● **Soal 1**
Tuliskan kembali catatan di bawah ini mulai dari awal sampai baris yang memuat "The image size is (793, 629). pos(596,512)", termasuk baris itu sendiri, tanpa menyertakan gambarnya.

● **Dokumen**
JAKARTA- Sejumlah organisasi massa nasional melakukan aksi bersama di Jakarta, Kamis (19/9), menuntut Presiden Jokowi segera membubarkan Badan Pelayanan Jaminan Sosial (BPJS). Lembaga tersebut dinilai telah gagal mengurus rakyat, sebaliknya menjadi mesin penghisap darah dan keringat rakyat lewat iuran bulanan yang diwajibkan dibayar oleh seluruh rakyat.
“Negara juga sudah dirugikan ratusan triliun menutup defisit BPJS berkali-kali lembaga asuransi berkedok jaminan kesehatan ini. Bubarkan BPJS dan segera kembali ke Jamkesmas (Jaminan Kesehatan Nasional) oleh pemerintah,” tegas Wahida Baharuddin Upa, Ketua Umum Serikat Rakyat Miskin Indonesia (SRMI) dalam orasinya dihadapan ribuan massa dari Serikat Rakyat Miskin Indonesia (SRMI), Liga Mahasiswa Nasional untuk Demokrasi (LMND), Front Nasional Perjuangan Buruh Indonesia (FNPBI), Serikat Tani Nasional (STN), Jaringan Kebudayaan Rakyat (JAKER) dan Api Kartini.
Ia mengingatkan, kesehatan merupakan hak asasi manusia dan salah satu unsur kesejahteraan yang harus diwujudkan sesuai dengan cita-cita bangsa Indonesia sebagaimana dimaksud dalam Pancasila dan Pembukaan Undang-Undang Dasar Negara Republik Indonesia Tahun 1945.
“Setiap orang mempunyai hak yang sama dalam memperoleh akses atas sumber daya di bidang kesehatan. Setiap orang mempunyai hak dalam memperoleh pelayanan kesehatan yang aman, bermutu, dan terjangkau. Setiap orang berhak secara mandiri dan bertanggung jawab menentukan sendiri pelayanan kesehatan yang diperlukan bagi dirinya,” jelasnya.

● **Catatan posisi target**

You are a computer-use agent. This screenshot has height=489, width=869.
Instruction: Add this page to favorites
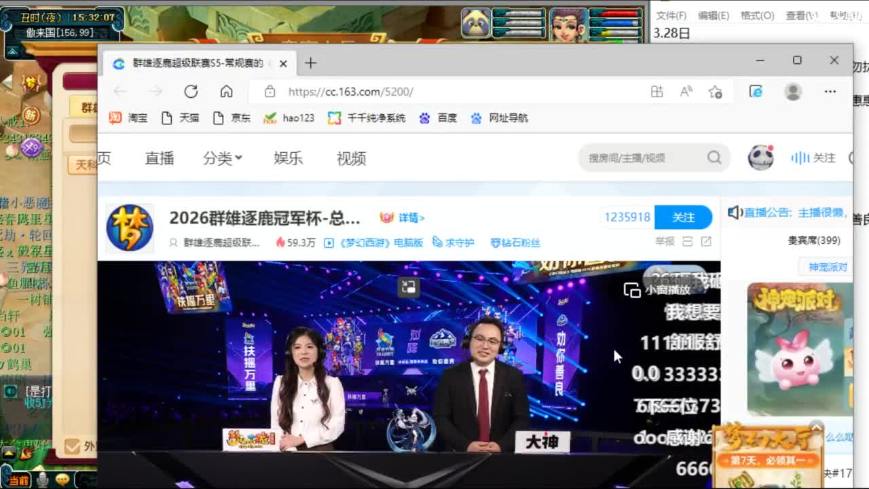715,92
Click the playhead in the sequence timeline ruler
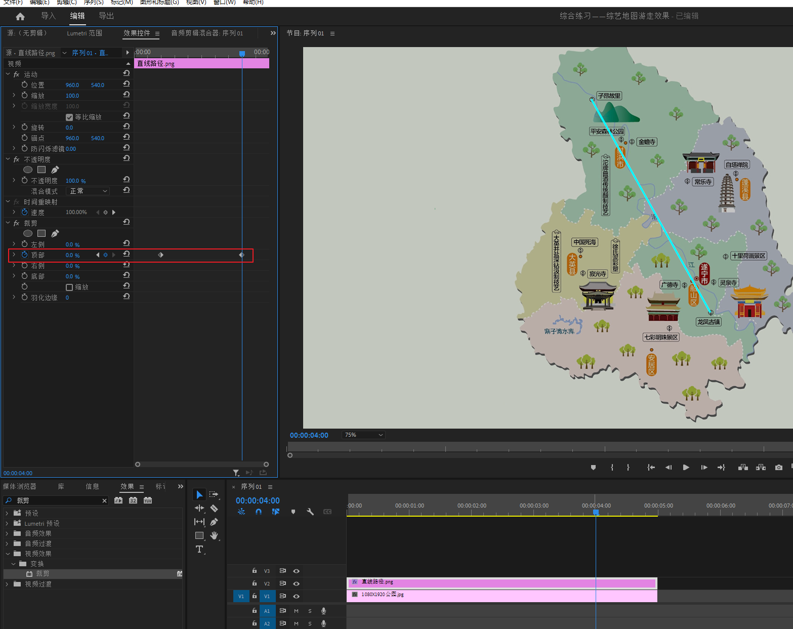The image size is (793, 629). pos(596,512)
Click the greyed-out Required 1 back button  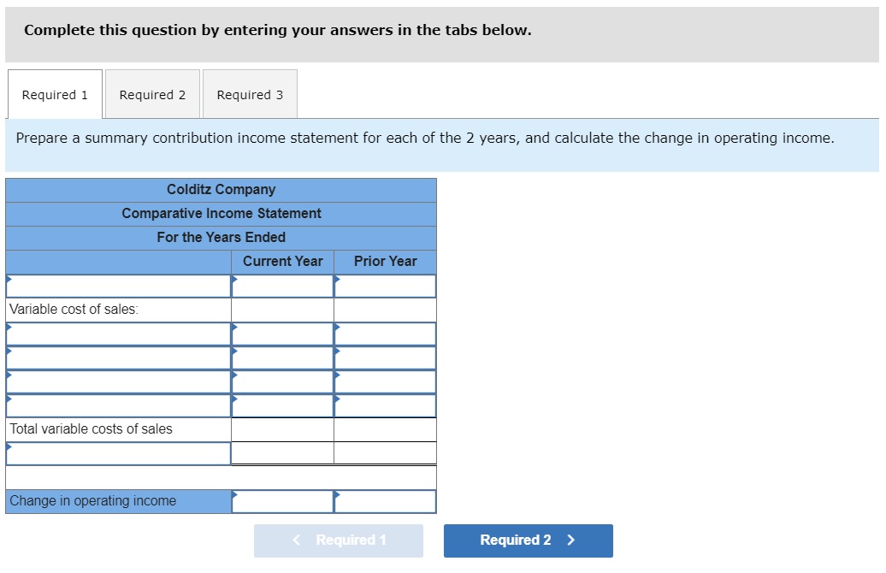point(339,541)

● **Soal 2**
Menurut artikel tentang tuntutan pembubaran BPJS, siapa Ketua Umum Serikat Rakyat Miskin Indonesia (SRMI)?

● **Keluaran Lengkap 1**
You are a computer-use agent. This screenshot has height=489, width=869.
Instruction: Add this page to favorites
715,92
Click the playhead in the sequence timeline ruler
The image size is (793, 629). pos(596,512)

● **Keluaran Lengkap 2**
Wahida Baharuddin Upa.